Binding of fluorescent-labeled low molecular mass heparin to latex microspheres and to rat and human leukocytes.

Abstract

Fluorescent-labeled LMMH may be used to investigate the pharmacokinetics of heparins. FITC has been specifically bound by endpoint attachment to LMMH-tyramine. In the present article two in vitro methods are described with the intention of developing new ex vivo test systems. To determine the concentration of heparin, protamine has been bound to the surface of magnetic latex particles. LMMH-tyramine-FITC bound dose dependently in a linear range from 0.1 to 30 micrograms/mL to the protamine-coated latex particles.

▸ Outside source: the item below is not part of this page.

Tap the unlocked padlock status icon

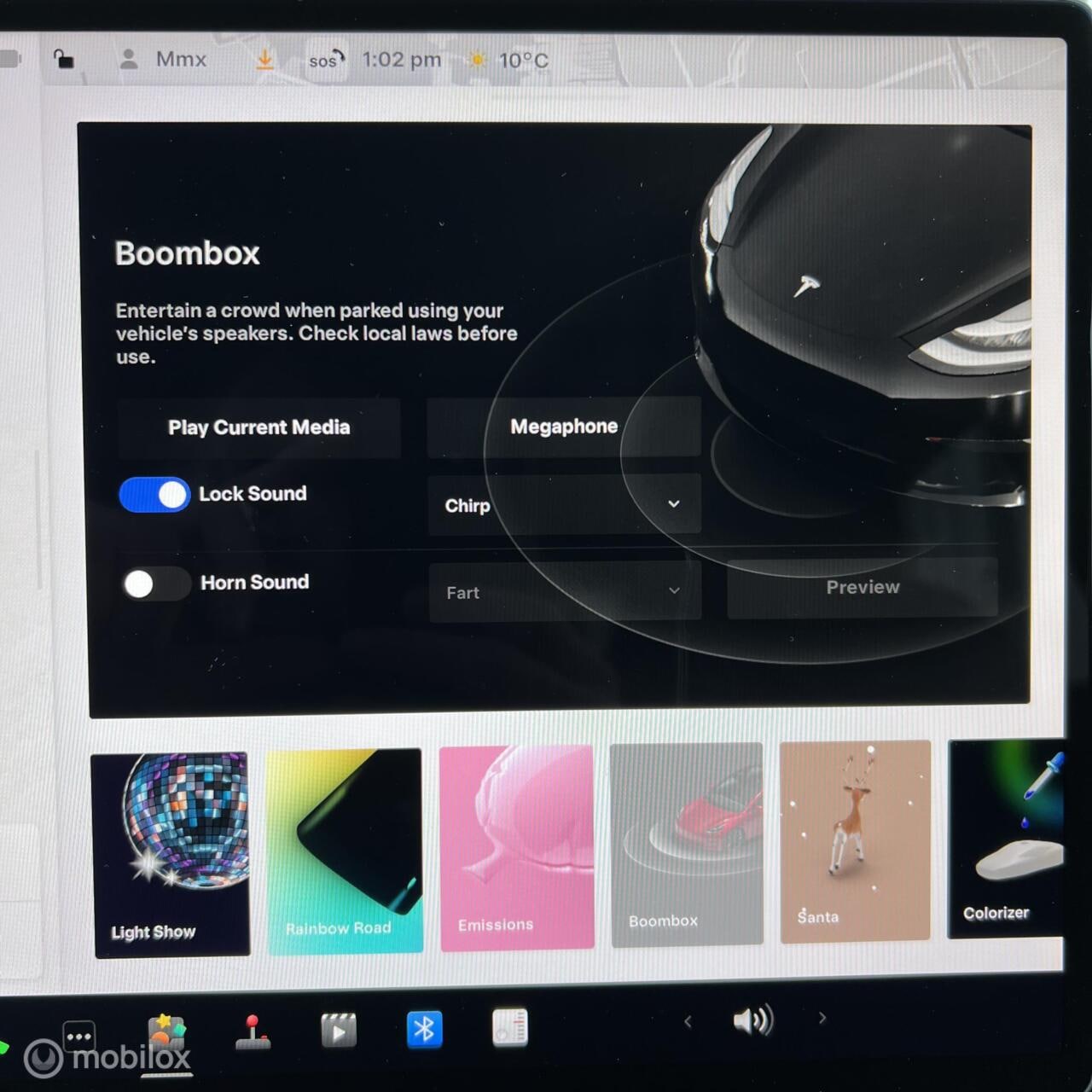[x=64, y=59]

The fluorescence intensity of the latex particles was analyzed using flow cytometry. No differences in the dilution curves were observed between buffer system, rat and human plasma. This indicated that no interference of heparin binding took place with plasma proteins with respect to the binding to protamine. In the second method the binding of LMMH-tyramine-FITC on rat and human leukocytes was analyzed using flow cytometry. LMMH-tryamine-FITC bound dose dependently to rat and human granulocyes, monocytes, and lymphocytes. A linear relationship of binding was obtained for all three cell lines; the sensitivity was 0.1 microgram/mL for monocytes and lymphocytes and 0.03 microgram/mL for granulocytes without differences between rat and human cells. The data demonstrate a dose-dependent binding of LMMH-tyramine-FITC to protamine coated latex beads and to rat and human leukocytes.